Content starts

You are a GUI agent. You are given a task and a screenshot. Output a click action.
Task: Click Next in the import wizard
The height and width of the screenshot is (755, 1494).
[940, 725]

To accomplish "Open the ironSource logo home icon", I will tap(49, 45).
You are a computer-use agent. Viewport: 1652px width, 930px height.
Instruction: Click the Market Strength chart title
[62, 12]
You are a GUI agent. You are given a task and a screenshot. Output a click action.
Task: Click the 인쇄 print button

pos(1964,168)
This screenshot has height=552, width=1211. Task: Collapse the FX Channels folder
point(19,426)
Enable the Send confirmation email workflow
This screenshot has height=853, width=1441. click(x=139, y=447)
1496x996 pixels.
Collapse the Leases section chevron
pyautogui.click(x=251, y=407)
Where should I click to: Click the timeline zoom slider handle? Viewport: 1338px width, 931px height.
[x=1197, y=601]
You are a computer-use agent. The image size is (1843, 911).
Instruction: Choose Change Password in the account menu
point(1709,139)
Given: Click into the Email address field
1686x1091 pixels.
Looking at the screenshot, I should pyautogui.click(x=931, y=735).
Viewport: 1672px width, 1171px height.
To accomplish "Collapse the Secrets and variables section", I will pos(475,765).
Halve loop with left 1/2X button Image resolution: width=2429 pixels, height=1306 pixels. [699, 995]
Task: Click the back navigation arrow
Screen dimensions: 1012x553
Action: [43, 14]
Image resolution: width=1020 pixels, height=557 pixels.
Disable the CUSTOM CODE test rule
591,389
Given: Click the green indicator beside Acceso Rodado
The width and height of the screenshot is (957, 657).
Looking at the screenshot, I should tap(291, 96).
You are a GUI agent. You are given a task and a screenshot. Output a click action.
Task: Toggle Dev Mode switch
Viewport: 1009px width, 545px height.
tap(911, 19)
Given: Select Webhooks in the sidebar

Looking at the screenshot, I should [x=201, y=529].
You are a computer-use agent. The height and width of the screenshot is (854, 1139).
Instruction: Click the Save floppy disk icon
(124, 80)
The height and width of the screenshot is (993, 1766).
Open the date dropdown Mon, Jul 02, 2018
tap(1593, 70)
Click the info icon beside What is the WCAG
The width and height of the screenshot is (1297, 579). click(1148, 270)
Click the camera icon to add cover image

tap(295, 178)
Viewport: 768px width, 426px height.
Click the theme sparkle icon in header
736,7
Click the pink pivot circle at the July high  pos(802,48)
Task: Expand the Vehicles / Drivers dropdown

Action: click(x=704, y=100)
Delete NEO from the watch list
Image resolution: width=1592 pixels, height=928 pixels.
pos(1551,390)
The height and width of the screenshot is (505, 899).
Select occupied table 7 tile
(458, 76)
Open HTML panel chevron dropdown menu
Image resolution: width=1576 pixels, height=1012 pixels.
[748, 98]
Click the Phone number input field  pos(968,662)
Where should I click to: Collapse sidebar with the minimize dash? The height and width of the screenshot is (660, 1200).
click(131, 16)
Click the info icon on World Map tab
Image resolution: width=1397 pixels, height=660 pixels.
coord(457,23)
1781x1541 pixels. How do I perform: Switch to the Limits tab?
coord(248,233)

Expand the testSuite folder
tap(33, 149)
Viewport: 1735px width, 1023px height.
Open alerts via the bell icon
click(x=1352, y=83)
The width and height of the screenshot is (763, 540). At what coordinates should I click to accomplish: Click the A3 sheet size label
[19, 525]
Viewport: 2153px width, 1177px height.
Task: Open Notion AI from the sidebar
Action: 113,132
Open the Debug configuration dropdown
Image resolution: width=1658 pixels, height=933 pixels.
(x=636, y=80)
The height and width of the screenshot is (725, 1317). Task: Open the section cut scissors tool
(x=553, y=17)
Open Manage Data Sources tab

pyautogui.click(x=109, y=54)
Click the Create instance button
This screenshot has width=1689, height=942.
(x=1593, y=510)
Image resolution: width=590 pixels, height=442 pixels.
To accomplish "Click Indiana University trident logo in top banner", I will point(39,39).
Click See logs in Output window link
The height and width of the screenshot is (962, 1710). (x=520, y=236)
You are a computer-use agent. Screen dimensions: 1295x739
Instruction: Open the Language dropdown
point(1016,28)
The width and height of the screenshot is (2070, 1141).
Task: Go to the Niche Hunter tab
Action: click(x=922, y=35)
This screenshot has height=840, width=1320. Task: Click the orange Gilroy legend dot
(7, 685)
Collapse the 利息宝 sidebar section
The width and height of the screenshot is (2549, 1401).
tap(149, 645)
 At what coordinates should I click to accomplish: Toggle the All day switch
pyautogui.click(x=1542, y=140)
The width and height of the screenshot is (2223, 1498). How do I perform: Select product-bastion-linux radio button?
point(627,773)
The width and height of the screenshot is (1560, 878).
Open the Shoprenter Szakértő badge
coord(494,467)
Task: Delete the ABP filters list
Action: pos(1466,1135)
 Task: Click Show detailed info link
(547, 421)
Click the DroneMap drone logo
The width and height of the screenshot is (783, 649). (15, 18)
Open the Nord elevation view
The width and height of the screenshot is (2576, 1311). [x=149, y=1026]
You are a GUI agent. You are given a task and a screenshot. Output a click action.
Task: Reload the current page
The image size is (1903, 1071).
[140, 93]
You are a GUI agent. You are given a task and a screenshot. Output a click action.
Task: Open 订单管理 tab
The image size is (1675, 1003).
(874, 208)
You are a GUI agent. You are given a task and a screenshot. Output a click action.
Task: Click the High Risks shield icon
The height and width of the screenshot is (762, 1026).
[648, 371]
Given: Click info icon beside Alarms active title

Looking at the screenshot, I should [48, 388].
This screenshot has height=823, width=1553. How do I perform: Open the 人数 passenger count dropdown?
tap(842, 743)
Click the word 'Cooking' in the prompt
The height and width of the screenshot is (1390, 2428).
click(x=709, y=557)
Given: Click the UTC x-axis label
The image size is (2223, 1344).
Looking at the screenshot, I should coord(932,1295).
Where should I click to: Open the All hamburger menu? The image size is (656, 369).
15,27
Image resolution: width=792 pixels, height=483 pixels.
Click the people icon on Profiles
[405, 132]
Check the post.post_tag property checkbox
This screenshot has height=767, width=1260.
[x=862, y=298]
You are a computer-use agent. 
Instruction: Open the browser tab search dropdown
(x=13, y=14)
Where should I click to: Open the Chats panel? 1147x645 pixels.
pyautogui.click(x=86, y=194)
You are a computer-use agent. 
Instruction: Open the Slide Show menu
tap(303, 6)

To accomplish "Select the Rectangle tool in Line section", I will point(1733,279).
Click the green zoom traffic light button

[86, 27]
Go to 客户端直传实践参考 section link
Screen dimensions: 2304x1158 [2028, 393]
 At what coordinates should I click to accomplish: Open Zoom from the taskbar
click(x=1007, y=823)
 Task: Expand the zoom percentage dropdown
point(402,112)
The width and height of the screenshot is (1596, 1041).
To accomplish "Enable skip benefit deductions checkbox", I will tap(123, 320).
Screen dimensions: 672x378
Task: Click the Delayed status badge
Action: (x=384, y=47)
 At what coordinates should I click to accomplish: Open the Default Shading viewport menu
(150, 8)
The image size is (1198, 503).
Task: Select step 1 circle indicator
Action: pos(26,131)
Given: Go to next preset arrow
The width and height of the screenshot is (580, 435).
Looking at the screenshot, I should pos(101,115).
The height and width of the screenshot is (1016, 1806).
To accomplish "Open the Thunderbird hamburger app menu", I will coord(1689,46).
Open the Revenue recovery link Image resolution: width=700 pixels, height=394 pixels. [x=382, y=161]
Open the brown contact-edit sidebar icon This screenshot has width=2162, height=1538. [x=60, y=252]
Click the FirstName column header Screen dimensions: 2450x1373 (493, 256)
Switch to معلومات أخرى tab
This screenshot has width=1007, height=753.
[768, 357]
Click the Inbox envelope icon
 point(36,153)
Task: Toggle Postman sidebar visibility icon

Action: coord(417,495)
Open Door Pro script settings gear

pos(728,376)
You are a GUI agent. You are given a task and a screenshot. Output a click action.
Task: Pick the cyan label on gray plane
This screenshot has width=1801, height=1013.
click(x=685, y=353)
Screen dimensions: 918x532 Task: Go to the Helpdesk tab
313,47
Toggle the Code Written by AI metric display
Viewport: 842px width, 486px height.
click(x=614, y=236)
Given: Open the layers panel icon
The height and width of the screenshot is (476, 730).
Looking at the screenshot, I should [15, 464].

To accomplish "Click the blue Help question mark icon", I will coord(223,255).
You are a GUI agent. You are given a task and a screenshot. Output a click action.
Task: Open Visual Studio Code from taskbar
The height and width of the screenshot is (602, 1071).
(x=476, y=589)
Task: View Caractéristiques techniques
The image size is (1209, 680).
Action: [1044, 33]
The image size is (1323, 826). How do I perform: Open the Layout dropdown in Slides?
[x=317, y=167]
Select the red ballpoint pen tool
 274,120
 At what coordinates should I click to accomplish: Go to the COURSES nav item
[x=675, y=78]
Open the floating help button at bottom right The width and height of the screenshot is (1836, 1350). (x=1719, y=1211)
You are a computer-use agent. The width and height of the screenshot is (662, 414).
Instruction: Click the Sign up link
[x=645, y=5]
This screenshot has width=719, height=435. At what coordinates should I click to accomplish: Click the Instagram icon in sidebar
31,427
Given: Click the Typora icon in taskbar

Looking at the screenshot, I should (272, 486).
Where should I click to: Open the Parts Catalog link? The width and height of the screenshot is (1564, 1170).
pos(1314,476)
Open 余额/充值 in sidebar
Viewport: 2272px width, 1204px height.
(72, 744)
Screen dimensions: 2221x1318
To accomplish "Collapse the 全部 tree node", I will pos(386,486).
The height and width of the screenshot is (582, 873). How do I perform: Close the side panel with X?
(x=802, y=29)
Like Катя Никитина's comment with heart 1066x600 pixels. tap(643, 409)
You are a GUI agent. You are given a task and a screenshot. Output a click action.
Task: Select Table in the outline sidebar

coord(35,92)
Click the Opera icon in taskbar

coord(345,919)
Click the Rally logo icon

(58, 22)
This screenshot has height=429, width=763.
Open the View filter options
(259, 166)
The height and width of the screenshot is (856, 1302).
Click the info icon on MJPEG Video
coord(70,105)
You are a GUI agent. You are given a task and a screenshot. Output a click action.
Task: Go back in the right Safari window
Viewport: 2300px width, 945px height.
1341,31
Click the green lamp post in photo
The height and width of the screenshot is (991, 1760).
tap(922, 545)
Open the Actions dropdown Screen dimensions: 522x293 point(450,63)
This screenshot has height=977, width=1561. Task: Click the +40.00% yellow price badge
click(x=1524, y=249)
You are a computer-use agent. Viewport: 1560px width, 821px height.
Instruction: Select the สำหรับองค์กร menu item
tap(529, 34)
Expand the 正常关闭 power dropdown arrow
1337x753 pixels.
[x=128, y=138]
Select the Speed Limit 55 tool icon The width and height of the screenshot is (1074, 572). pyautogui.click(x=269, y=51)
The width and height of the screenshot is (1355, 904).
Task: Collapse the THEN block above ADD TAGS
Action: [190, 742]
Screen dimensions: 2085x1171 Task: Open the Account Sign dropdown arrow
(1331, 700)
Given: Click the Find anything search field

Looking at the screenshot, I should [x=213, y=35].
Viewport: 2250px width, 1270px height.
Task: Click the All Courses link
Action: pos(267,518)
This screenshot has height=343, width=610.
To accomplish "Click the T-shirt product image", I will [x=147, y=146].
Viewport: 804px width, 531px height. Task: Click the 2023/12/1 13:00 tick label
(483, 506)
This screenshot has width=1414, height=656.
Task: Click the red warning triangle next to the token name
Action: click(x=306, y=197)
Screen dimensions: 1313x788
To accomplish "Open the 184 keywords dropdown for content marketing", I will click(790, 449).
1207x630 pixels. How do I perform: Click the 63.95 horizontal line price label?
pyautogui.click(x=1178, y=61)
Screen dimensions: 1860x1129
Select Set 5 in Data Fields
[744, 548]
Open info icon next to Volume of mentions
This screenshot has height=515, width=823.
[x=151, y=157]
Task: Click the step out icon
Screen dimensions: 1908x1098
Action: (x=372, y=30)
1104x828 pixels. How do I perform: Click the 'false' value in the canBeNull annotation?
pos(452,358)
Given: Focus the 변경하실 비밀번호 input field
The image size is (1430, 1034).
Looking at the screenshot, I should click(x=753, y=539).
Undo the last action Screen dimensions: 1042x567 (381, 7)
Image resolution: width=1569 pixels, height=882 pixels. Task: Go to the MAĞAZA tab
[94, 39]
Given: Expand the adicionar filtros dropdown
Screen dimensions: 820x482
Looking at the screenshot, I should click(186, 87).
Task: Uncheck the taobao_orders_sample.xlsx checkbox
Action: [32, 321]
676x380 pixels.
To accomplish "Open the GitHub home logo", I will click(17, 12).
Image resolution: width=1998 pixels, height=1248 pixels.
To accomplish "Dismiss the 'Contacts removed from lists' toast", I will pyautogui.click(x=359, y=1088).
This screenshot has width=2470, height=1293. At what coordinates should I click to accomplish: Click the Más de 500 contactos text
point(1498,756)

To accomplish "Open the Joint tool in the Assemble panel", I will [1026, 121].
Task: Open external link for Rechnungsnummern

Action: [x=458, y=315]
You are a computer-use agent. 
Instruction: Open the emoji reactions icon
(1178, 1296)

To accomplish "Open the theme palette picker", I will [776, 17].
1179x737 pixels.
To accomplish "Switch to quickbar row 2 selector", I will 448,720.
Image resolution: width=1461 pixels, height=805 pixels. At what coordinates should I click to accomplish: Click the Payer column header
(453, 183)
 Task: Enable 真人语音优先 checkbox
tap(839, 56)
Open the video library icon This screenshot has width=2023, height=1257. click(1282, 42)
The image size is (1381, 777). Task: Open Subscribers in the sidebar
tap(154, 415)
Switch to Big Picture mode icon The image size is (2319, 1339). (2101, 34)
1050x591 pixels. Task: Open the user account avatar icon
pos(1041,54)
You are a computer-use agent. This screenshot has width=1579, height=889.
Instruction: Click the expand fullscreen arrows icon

Content ends

What you need to do -
Only those lines of the entries above that run from the line containing "Task: Click Next in the import wizard" to the line containing "You are a computer-use agent. The image", both included, should be transcribed exactly.

Result -
Task: Click Next in the import wizard
The height and width of the screenshot is (755, 1494).
[940, 725]

To accomplish "Open the ironSource logo home icon", I will tap(49, 45).
You are a computer-use agent. Viewport: 1652px width, 930px height.
Instruction: Click the Market Strength chart title
[62, 12]
You are a GUI agent. You are given a task and a screenshot. Output a click action.
Task: Click the 인쇄 print button

pos(1964,168)
This screenshot has height=552, width=1211. Task: Collapse the FX Channels folder
point(19,426)
Enable the Send confirmation email workflow
This screenshot has height=853, width=1441. click(x=139, y=447)
1496x996 pixels.
Collapse the Leases section chevron
pyautogui.click(x=251, y=407)
Where should I click to: Click the timeline zoom slider handle? Viewport: 1338px width, 931px height.
[x=1197, y=601]
You are a computer-use agent. The image size is (1843, 911).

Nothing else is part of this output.